**Problem statement**.
Copy the listing from its start through the line containing "(x=31, y=312)", replacing "Toggle" with "Switch" and changing nothing else. Leave the pictures out.

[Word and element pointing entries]
──────────────────────────────
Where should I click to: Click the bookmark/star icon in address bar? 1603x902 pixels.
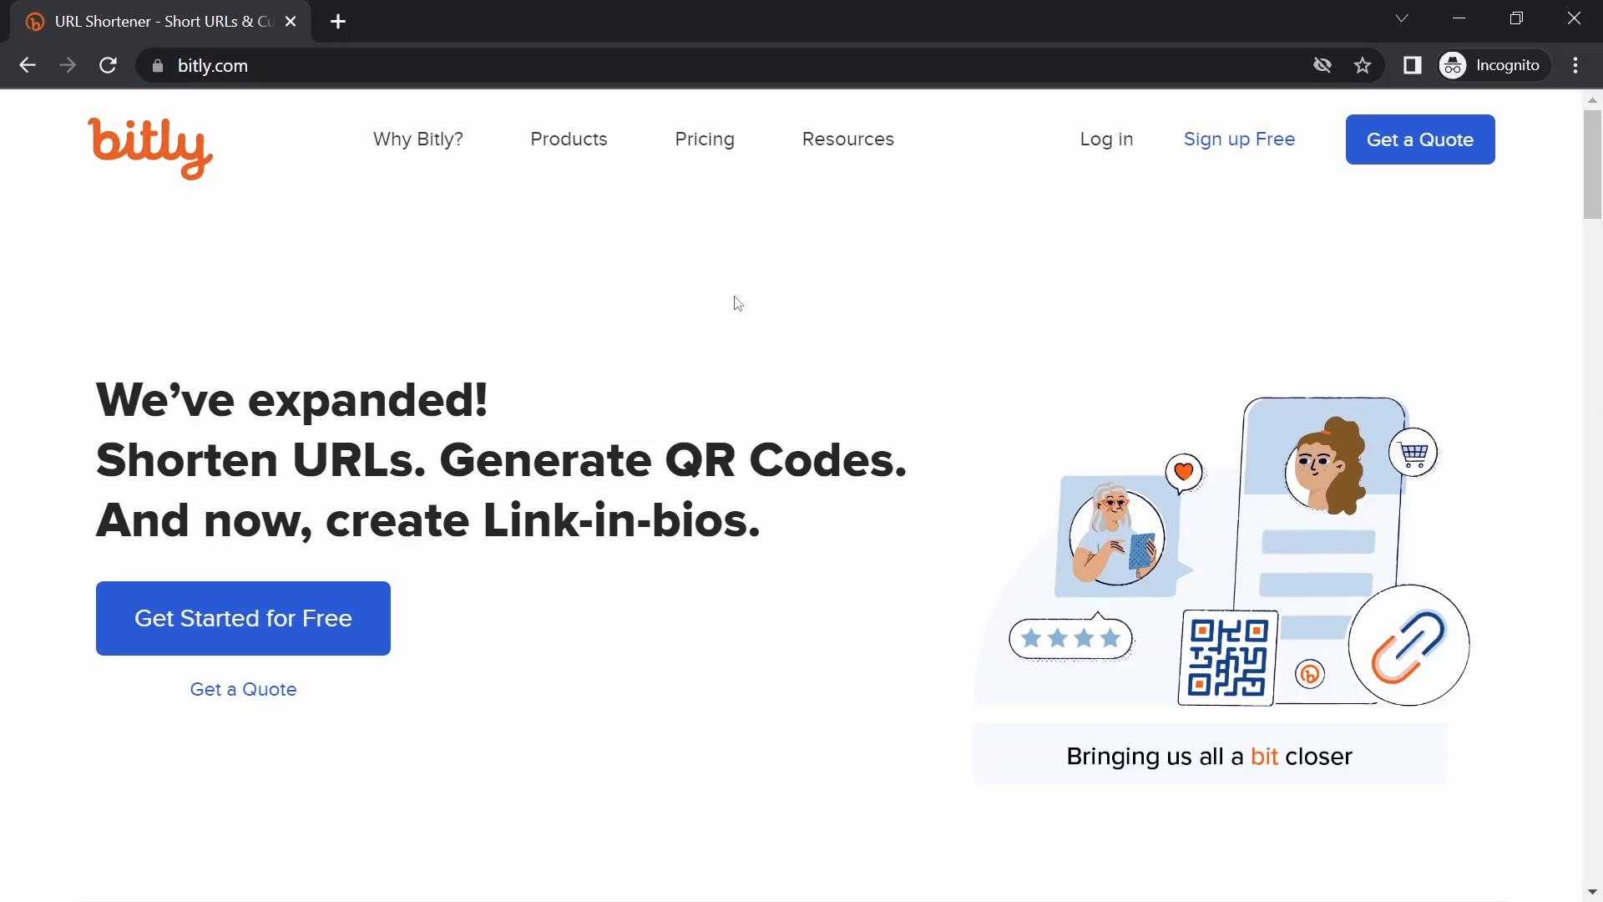click(1365, 66)
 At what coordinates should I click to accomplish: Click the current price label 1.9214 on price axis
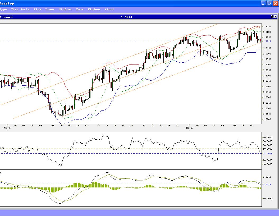pos(267,42)
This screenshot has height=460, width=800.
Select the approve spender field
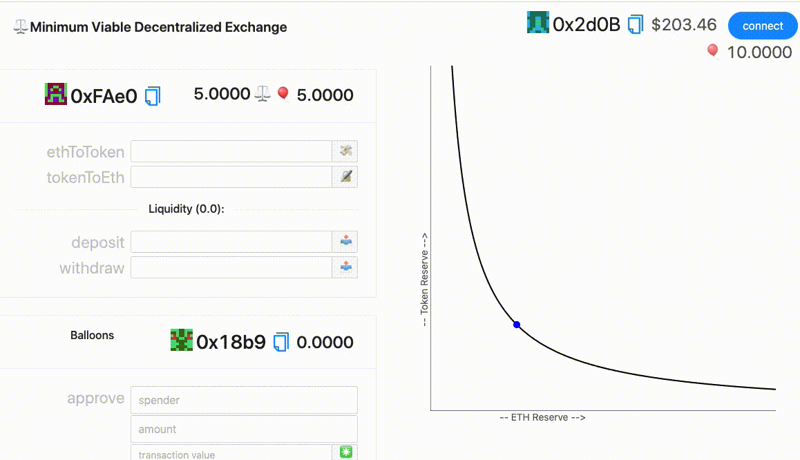[244, 400]
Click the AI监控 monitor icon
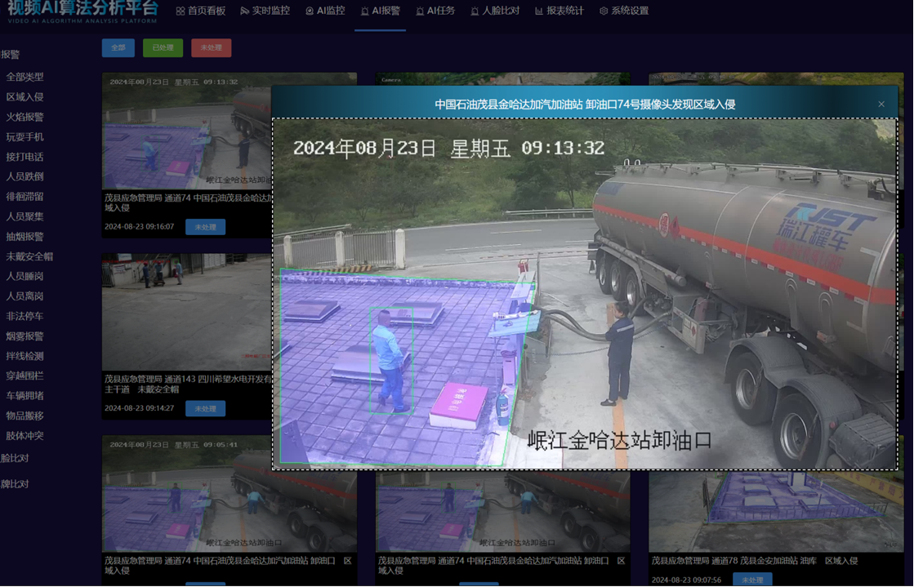This screenshot has height=587, width=914. point(310,11)
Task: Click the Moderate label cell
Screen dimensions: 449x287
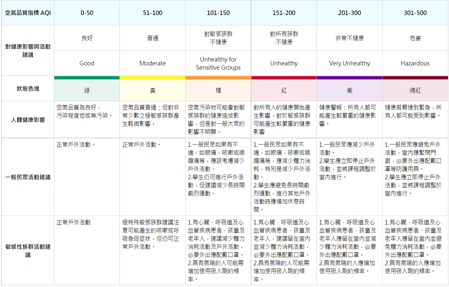Action: click(152, 63)
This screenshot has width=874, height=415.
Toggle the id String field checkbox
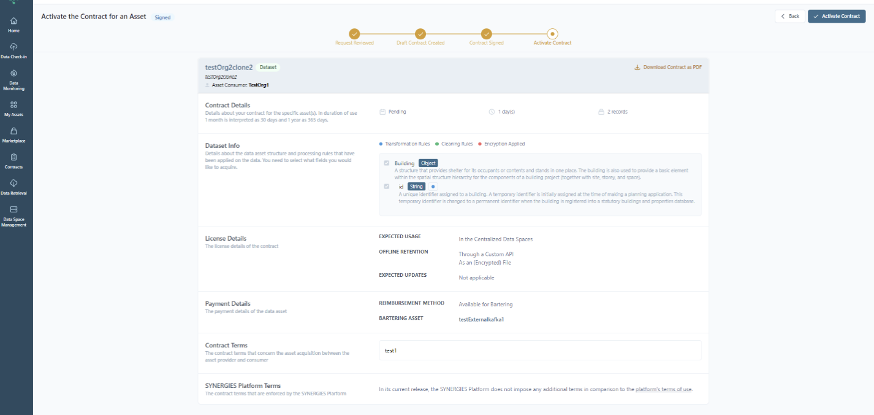pos(386,187)
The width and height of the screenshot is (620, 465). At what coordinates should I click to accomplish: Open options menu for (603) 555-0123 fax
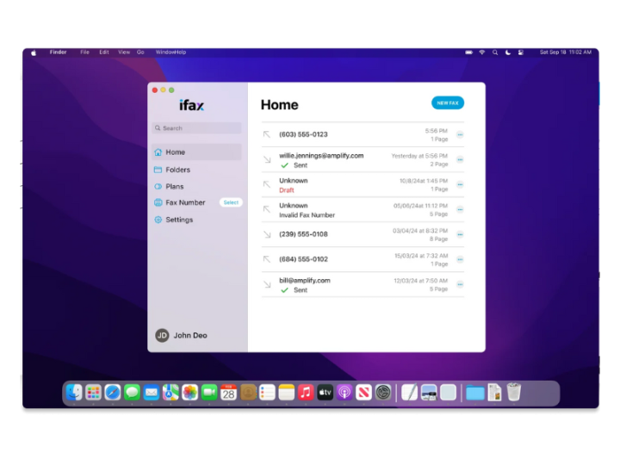[460, 134]
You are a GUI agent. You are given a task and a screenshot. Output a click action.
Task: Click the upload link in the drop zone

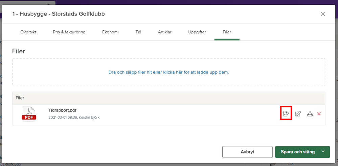point(168,72)
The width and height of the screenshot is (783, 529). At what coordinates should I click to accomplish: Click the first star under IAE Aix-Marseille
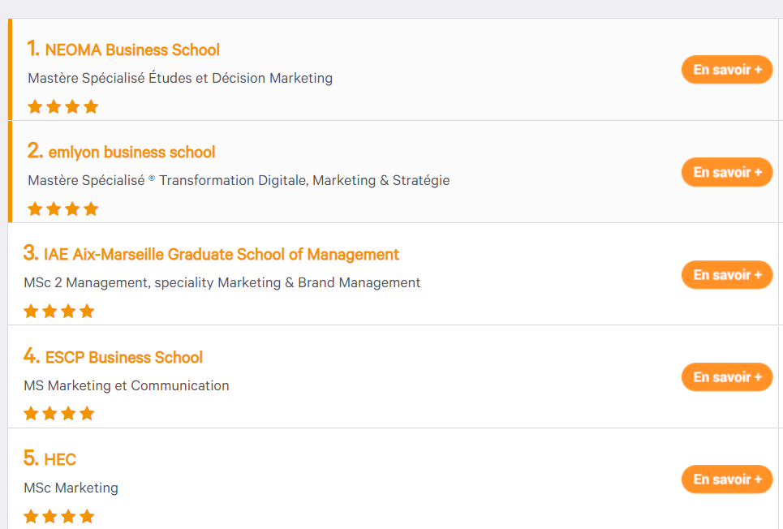(x=31, y=312)
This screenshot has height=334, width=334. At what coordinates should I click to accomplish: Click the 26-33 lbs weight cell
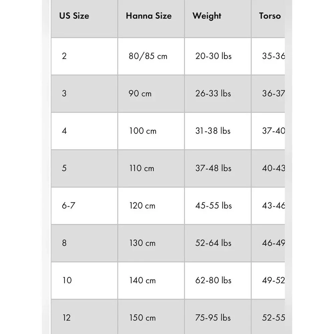(218, 94)
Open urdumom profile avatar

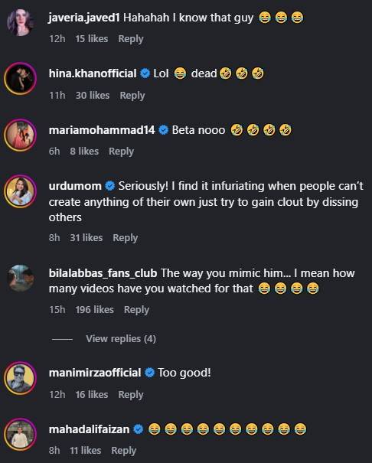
──────────────────────────────
**Problem solution**.
Where should I click to: Click the bookmark/star icon in address bar? 1603x902 pixels.
click(1365, 66)
 At what coordinates should I click to accomplish: Click the current price label 1.9214 on price axis
pos(267,42)
This screenshot has height=460, width=800.
Select the approve spender field
[244, 400]
Click the AI监控 monitor icon
This screenshot has height=587, width=914. point(310,11)
Task: Click the Moderate label cell
Screen dimensions: 449x287
Action: click(152, 63)
This screenshot has width=874, height=415.
Switch the id String field checkbox
pos(386,187)
The width and height of the screenshot is (620, 465). At what coordinates should I click to accomplish: Open options menu for (603) 555-0123 fax
[460, 134]
You are a GUI agent. You are given a task and a screenshot. Output a click action.
Task: Click the upload link in the drop zone

point(168,72)
The width and height of the screenshot is (783, 529). At what coordinates should I click to accomplish: Click the first star under IAE Aix-Marseille
(x=31, y=312)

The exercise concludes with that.